Dans nos syndicats, nos partis, nos associations, dans le mouvement social, il y a beaucoup à faire pour informer, débattre, agir. Un certain nombre de mobilisations peuvent être relayées de manière concrète.
Outre la campagne pour les droits des travailleuses et travailleurs déjà mentionnée, la commission féministe du réseau a popularisé un appel à la solidarité avec les femmes ukrainiennes confrontées aux viols et aux violences, y compris au sein de la société ukrainienne, en défense di droit à l’avortement – c’est important pour les réfugiées en Pologne – pour l’égalité des droits.
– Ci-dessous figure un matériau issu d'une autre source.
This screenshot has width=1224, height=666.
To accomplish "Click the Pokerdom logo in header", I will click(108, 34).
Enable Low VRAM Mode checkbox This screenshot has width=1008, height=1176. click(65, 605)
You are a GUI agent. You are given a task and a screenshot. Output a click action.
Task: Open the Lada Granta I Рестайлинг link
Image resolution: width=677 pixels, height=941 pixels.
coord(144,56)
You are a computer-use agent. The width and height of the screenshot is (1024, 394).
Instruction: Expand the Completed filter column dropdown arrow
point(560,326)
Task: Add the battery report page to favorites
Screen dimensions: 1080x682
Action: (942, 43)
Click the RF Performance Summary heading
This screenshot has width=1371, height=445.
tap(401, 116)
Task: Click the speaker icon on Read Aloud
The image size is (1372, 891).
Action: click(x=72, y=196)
La répression frappe en Russie, en Bielorussie, dans les territoires occupés en Ukraine, des combattants non Ukrainiens sont considérés comme des terroristes, des peines d’emprisonnement lourdes sont encourues, et en Biélorussie la peine de mort contre les syndicalistes et citoyens considérés comme des « saboteurs ». Une campagne est là aussi en cours pour la libération de prisonniers.
L’action se mène également sur le front culturel. A l’initiative des éditions Syllepse des « Brigades éditoriales de solidarité » assurent une publication périodique téléchargeable, Soutien à l’Ukraine résistante, qui en est à son numéro 10. De même Syllepse publie en France des livres des éditions ukrainiennes « Medusa » et, sous le label du réseau, publie et expose les dessins d’une artiste révolutionnaire ukrainienne, Katia Gritseva2.
La guerre va malheureusement durer, la résistance et la solidarité aussi doivent dès lors s’amplifier.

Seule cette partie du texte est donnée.